Google's broad approach strikes me as the apex of well-understood systems and methods. Its translation prowess results from its ability to manipulate massive amounts of training data within the Google supercomputer.

IMT Holdings

At a recent technical conference, I spoke with the chief technical officer of IMT Holdings. The firm's approach, according to Mike Sorah, CTO and developer of the IMT Rosoka system, is quite possibly an advance in machine translation.

Unlike many translation systems, IMT Rosoka includes the languages in the product. This means that there are no extra fees charged to add another language. Some of the specialist vendors charge per language "pack" or "blade."

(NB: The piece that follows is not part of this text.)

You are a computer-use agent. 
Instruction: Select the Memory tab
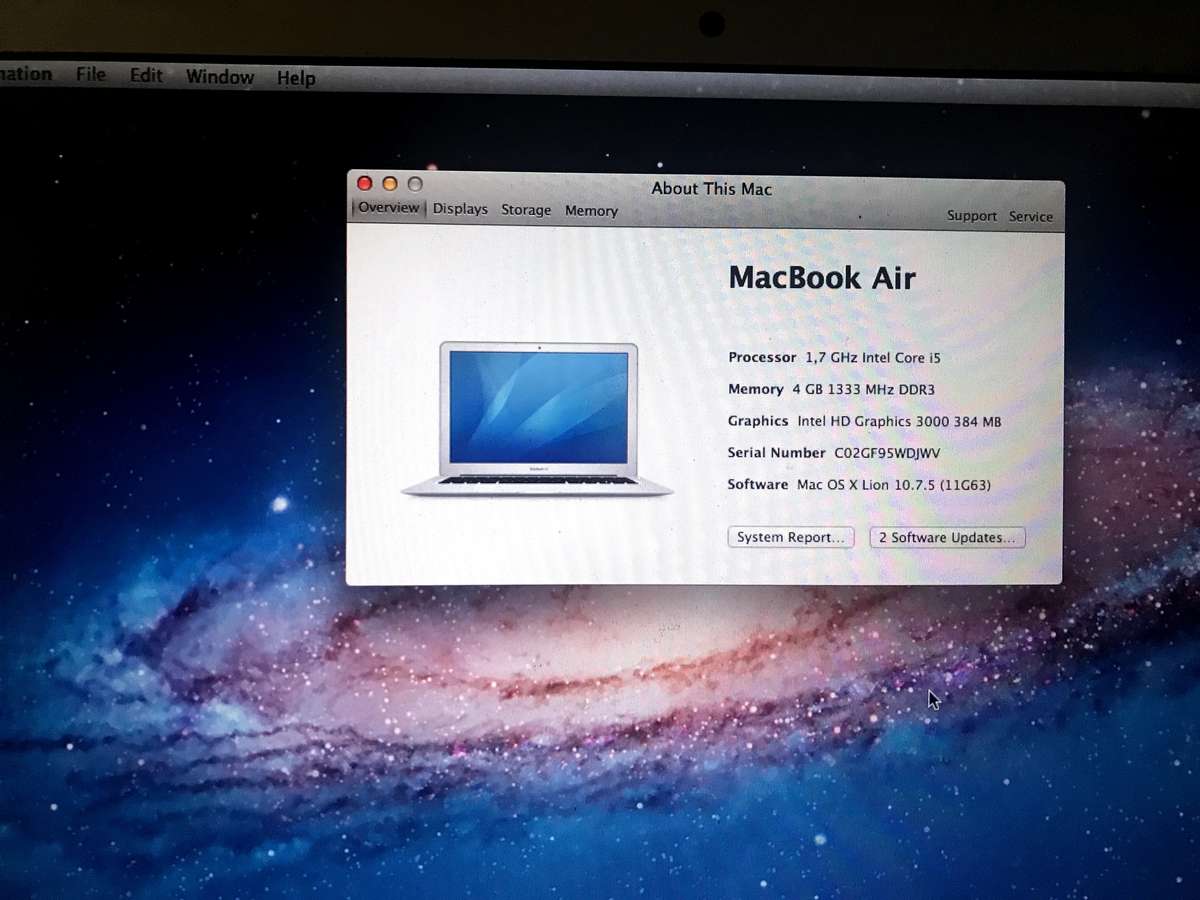(x=591, y=210)
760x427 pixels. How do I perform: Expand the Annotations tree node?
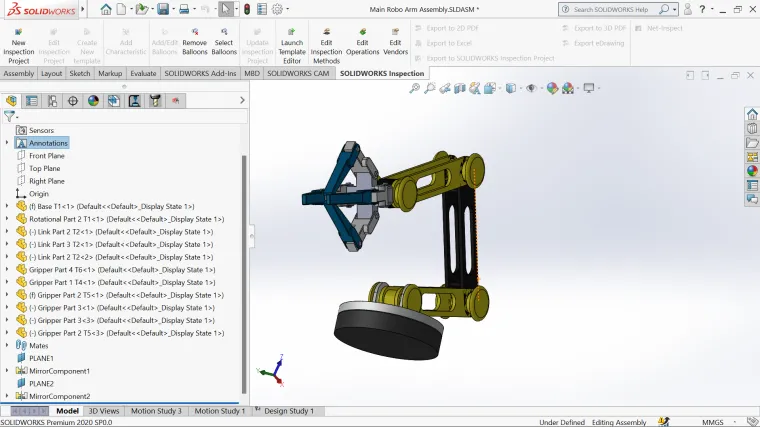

Sorah says, "We designed Rosoka from the ground up to address the shortcomings in natural language processing." What Rosoka does is provide a system that can process a document that contains multiple languages without human intervention. If a memorandum from a colleague in Shanghai is written in French and contains a two-paragraph chunk in Chinese, the Rosoka system can seamlessly render the document in English if that is what the reader requires. Sorah explains, "Our system automatically understands that a document may be in English or Chinese, or even English and Spanish mixed."

Truly multilingual

He continues, "Rosoka provides transliteration and entity translation capabilities ... for languages that are not written in Roman script, such as Arabic, Chinese, Farsi, Japanese, Korean and Russian. So, if a Korean document contains Korean characters, Rosoka will provide a transliteration of a phrase like Vladimir Putin. Then that document can now be found by entering the query Vladimir Putin instead of the Korean query."